◆ Document:
-- Start --

Second quarter 2018 Combined Adjusted EBITDA was $39.7 million, up 36% from the prior year period as higher revenue with improved margins drove increased performance for both continuing and discontinued operations. Second quarter 2018 Adjusted EBITDA from continuing operations of $17.6 million was up 21% compared to the prior year period and includes a disproportionate share of general and administrative (G&A) costs based on discontinued operations accounting rules. When excluding bad debt, G&A costs for continuing operations as a percent of RBR was 20.5%, a 110bps improvement compared to the second quarter 2017.

-- End --

◆ Rows:
-- Start --

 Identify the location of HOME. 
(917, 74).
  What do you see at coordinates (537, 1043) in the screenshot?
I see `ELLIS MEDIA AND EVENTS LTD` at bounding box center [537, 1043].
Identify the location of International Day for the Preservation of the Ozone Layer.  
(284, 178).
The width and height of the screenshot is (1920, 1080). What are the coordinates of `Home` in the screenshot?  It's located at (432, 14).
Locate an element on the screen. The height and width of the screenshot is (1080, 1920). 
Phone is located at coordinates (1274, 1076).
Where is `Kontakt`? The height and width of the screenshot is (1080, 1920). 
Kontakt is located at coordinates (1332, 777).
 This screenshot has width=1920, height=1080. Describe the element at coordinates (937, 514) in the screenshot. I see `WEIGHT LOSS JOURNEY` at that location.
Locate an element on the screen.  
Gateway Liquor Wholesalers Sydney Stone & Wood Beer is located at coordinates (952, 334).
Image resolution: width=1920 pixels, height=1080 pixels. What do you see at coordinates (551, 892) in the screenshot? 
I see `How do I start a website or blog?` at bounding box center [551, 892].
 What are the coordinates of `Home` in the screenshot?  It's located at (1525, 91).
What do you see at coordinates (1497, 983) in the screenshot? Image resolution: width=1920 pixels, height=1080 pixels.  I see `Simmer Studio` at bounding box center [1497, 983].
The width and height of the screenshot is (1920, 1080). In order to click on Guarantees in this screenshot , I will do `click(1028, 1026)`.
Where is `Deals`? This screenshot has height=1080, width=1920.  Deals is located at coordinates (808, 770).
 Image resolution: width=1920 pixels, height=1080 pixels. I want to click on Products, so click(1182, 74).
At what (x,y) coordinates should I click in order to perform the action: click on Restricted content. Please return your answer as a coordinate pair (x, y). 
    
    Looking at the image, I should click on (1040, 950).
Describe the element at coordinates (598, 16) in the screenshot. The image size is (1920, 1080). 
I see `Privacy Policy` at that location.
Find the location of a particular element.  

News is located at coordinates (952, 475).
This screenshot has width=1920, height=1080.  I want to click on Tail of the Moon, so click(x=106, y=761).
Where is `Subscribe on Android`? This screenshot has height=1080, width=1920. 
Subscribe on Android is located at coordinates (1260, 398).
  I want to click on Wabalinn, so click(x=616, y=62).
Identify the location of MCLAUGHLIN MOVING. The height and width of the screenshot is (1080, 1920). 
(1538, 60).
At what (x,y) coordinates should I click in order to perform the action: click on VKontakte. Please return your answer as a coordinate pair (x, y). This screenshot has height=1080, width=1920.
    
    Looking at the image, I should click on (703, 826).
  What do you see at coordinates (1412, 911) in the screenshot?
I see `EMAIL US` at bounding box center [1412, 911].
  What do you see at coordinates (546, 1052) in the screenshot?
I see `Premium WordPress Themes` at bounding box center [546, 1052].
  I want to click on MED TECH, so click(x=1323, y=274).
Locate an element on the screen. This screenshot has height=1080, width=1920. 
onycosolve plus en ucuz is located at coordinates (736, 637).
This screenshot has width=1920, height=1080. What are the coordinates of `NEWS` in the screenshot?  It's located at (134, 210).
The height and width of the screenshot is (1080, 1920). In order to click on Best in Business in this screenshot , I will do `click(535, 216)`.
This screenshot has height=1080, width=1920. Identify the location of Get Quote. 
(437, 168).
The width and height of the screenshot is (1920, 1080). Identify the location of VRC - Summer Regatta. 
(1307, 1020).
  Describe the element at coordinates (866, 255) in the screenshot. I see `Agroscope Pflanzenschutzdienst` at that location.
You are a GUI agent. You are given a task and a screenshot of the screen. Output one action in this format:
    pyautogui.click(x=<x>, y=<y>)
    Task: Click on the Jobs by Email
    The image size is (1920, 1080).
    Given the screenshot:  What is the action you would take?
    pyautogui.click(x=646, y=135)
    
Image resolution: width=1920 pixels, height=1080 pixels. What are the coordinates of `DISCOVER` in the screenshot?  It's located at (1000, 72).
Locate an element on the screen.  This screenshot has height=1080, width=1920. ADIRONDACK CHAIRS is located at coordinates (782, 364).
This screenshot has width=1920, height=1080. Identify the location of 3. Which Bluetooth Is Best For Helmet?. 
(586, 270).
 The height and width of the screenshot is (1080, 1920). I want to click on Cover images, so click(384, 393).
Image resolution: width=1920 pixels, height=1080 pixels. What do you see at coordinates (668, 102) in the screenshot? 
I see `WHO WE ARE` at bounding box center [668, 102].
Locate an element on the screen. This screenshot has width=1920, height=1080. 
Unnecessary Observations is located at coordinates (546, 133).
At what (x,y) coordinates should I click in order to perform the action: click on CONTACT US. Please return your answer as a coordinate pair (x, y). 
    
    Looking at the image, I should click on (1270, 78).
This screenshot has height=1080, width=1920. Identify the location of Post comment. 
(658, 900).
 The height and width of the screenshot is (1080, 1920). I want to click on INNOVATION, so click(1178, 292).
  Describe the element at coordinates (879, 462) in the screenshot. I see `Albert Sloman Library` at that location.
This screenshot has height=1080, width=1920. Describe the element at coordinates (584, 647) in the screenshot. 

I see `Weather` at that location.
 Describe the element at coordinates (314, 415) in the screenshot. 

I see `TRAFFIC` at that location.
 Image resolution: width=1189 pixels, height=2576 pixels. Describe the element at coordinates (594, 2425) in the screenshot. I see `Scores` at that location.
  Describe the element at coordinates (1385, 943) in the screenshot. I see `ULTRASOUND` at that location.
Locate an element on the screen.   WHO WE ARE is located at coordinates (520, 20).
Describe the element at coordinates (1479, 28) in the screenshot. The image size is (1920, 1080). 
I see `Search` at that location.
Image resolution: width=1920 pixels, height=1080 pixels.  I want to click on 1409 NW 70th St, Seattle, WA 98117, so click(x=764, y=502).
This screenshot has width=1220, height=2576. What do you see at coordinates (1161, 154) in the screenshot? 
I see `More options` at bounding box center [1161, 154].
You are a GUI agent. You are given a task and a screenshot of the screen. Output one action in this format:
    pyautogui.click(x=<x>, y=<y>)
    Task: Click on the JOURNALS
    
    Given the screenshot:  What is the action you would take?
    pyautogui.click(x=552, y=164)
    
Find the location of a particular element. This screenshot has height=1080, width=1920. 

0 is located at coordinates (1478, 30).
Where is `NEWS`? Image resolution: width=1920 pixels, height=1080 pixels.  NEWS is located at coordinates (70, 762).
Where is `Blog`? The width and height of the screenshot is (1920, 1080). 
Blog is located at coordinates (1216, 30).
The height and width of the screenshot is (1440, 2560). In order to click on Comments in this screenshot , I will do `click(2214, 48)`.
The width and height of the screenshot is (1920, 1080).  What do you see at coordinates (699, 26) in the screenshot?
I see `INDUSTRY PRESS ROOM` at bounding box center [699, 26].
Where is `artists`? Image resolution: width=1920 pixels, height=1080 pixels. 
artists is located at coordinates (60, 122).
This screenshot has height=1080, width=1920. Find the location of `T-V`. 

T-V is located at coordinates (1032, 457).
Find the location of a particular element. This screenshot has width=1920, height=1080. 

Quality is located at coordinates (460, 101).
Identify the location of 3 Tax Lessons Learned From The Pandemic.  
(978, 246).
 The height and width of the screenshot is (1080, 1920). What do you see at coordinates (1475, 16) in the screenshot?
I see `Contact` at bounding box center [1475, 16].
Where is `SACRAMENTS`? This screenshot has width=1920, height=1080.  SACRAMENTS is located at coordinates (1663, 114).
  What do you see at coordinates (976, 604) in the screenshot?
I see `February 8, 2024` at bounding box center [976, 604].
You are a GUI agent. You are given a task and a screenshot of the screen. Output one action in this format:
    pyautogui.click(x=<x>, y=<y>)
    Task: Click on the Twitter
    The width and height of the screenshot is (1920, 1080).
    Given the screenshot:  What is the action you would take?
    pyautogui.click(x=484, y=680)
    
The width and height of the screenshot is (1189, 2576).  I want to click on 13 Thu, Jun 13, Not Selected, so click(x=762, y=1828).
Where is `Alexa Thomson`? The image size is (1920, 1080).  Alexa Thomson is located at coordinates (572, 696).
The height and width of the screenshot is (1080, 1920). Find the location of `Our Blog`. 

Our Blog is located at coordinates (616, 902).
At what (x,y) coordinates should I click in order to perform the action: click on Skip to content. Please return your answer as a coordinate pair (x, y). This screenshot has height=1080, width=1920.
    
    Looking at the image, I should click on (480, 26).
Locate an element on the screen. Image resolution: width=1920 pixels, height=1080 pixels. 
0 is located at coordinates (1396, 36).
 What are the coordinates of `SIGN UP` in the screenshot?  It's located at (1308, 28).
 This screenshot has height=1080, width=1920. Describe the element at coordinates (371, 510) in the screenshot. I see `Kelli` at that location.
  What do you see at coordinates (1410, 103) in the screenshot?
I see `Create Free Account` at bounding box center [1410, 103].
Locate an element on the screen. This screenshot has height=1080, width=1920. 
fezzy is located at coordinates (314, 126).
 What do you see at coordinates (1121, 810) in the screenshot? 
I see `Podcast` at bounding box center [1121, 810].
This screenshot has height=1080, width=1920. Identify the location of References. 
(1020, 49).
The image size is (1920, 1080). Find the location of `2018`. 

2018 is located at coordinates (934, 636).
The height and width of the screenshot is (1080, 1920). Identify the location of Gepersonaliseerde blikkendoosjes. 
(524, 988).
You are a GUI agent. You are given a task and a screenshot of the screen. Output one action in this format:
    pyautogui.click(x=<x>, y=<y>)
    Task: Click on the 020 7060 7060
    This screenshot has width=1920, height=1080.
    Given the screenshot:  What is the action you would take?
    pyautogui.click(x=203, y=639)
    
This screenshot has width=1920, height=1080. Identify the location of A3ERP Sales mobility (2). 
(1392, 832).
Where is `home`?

-- End --

◆ Task instructions:
A) According to the earnings excerpt, what was the second quarter 2018 Adjusted EBITDA from continuing operations?
B) Count the lines of the records that contain the string "Best", treating uppercase and lowercase as distinct, and give only the number.

◆ Written answers:
A) $17.6 million

B) 2